The government watchdog for the Department of Homeland Security has concluded that two Secret Service agents probably had too much to drink the evening of March 4, when they disrupted an active bomb threat investigation at the White House.
The DHS Office of Inspector General released a report Thursday on the incident that is one of several that have shaken Congress' confidence in the Secret Service. Among the others are a shooting incident at the White House in 2011, the 2014 White House fence-jumping episode, and new allegations from this year that a senior Secret Service officer sexually assaulted a colleague.
A report from the Department of Homeland Security watchdog says two Secret Service agents were most likely impaired by alcohol the evening of March 4, when they interrupted an active bomb threat at the White House. (Jim Watson/AFP/Getty Images)
On March 4, Marc Connolly, deputy special agent in charge of the Presidential Protective Division, and his assistant George Ogilvie stayed at a bar after a retirement party, and eventually ended up near the White House just as agents were investigating a possible bomb threat. The OIG report on the incident said both agents were probably under the influence of alcohol when they drove through a checkpoint and knocked into a barricade that had been placed as part of the investigation.
"We conclude that it was more likely than not that both Connolly's and Ogilvie's judgment was impaired by alcohol," the report said. "While during their interviews each denied drinking to excess that evening, we must assess those denials in light of the UD officers' observations of the agents' behavior..."
Both Connolly and Ogilvie downplayed the drinking they did that night, but the report indicated that they might have consumed a substantial amount of alcohol. For example, it noted that over a three-hour period, Ogilvie paid for eight glasses of scotch, two vodkas, one glass of wine and three beers. Each said they just had two or three drinks, but it's not clear where all the booze went.
"Ogilvie in his interview maintained that the balance of the drinks on his tab – five glasses of scotch, a glass of wine and three beers – were given away to others, but he could not recall for whom he bought drinks," the report said.
When the two left the bar and headed toward the White House, they ultimately drove past a guard station and hit a barricade. After finally being met by other officers, these officers said Connolly and Ogilvie seemed completely unaware of what was going on around them.
"The near officer asked Ogilvie 'how did you get in here?' " the report said. "He received no response. He asked a second and a third time, and again received no response."
"The officer told the OIG investigators that Ogilvie had his head back in the seat and his eyes were wide open as if he was trying hard not to blink, and in notes written that evening described both agents as have a 'deer in the headlights' look," it said. It added that officers called superiors to say that both Connolly and Ogilvie were "not making sense."
"Connolly and Ogilvie displayed poor judgment and a lack of situational awareness in driving into the scene," it concluded. "Even if they had not been aware of the condition yellow through email notifications, it would have been obvious to a reasonable observer as they drove down 15th Street and into the E Street vehicle entrance that something was amiss."

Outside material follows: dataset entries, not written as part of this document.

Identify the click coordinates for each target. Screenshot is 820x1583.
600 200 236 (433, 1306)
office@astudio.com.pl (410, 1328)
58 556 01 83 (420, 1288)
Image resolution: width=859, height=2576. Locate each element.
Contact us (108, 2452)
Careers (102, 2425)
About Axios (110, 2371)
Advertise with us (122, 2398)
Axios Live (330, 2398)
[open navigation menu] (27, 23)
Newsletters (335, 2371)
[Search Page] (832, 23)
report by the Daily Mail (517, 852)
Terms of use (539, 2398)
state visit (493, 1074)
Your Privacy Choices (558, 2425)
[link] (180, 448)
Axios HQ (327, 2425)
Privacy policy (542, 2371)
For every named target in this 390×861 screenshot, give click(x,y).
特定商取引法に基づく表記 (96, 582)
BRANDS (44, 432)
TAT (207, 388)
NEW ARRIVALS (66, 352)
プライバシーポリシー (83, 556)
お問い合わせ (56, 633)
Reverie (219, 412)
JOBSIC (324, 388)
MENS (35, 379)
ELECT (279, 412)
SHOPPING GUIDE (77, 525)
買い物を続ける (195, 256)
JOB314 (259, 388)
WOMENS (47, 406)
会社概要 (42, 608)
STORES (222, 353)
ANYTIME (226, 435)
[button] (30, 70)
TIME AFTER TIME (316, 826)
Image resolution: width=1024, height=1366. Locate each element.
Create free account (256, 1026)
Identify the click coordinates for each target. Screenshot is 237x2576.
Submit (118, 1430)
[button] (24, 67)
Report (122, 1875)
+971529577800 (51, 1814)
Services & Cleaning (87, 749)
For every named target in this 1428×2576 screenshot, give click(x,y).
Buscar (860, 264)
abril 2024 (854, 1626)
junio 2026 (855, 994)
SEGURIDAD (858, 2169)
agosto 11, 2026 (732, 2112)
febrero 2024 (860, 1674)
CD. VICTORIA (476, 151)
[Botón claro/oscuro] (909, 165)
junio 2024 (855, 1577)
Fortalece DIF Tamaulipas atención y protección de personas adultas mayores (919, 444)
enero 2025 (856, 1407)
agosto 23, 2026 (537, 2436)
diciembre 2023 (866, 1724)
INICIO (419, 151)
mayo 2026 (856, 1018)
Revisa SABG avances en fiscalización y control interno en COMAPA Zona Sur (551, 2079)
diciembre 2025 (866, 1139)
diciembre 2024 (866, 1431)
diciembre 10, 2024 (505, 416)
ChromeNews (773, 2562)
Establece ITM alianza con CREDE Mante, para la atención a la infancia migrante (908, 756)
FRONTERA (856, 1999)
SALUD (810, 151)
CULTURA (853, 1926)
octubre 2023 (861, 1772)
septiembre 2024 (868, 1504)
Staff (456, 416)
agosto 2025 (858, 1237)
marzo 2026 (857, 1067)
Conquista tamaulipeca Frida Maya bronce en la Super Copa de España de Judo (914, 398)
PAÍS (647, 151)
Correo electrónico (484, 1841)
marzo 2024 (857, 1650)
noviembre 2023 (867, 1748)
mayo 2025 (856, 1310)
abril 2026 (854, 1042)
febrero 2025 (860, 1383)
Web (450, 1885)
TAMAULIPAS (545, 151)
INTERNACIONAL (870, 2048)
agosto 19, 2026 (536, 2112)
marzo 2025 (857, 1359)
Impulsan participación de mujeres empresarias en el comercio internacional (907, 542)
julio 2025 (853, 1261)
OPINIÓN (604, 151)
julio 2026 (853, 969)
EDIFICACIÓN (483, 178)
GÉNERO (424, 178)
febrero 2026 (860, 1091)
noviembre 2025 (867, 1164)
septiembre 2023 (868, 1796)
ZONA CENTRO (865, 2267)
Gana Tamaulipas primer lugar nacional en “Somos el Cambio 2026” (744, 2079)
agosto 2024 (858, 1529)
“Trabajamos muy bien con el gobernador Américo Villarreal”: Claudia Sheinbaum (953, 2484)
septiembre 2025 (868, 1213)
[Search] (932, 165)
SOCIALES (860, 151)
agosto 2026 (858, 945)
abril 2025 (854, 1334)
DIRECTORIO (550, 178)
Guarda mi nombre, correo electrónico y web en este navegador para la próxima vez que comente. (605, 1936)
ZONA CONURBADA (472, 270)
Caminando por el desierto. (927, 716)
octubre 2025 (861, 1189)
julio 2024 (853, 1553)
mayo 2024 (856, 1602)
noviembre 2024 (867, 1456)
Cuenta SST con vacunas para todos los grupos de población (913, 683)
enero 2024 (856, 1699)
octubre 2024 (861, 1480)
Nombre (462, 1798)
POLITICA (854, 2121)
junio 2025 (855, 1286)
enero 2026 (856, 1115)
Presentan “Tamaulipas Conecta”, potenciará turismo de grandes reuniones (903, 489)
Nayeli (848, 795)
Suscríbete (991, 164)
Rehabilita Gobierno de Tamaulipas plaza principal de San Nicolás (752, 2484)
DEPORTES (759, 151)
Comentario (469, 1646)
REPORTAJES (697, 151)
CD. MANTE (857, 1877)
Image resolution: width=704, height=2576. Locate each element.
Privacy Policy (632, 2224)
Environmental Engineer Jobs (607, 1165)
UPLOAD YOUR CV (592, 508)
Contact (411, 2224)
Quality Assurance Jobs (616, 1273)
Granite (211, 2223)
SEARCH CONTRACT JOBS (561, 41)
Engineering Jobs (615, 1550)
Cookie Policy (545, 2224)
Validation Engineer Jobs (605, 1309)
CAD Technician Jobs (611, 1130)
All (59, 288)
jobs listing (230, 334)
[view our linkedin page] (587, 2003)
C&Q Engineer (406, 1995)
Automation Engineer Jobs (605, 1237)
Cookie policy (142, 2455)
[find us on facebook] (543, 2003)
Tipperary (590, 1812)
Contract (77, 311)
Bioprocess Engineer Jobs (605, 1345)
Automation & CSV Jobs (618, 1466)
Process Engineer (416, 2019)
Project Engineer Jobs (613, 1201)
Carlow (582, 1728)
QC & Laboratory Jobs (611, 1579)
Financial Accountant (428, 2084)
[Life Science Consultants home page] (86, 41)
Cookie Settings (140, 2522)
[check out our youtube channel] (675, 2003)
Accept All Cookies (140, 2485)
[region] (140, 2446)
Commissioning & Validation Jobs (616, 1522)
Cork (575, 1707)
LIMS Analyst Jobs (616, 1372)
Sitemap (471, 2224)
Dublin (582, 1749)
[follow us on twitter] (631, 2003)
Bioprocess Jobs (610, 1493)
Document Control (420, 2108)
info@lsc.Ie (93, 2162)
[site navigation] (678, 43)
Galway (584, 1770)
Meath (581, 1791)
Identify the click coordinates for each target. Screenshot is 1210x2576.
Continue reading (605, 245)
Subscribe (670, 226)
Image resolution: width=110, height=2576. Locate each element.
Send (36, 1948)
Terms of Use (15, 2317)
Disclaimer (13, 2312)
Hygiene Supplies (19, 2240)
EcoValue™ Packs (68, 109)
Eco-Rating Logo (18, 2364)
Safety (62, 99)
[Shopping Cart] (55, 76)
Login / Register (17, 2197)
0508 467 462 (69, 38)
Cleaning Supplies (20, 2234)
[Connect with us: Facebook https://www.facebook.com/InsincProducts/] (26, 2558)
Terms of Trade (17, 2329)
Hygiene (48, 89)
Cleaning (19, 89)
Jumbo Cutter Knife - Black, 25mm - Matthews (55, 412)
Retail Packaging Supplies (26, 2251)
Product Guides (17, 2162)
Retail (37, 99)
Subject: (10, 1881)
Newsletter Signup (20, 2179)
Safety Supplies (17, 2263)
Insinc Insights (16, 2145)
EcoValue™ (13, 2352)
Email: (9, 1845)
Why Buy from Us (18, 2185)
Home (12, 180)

While members of Congress criticized the Secret Service for the incident, Secret Service Director Joseph Clancy told a Senate committee in March that "there was no crash," and said he would withhold further judgment until the OIG report was released.
House Judiciary Committee Chairman Bob Goodlatte (R-Va.) responded to the OIG report by saying there needs to be consequences for the actions taken by Connolly and Ogilvie that night.
"Secret Service leadership must send the strong message to agency employees that there will be consequences for such bad behavior and lack of common sense," he said. "Additionally, they also need to make clear that employees are required to report misconduct to the appropriate authorities at the agency."
DHS Inspector General John Roth was expected to testify Thursday afternoon about the incident and his report at the House Oversight and Government Reform Committee.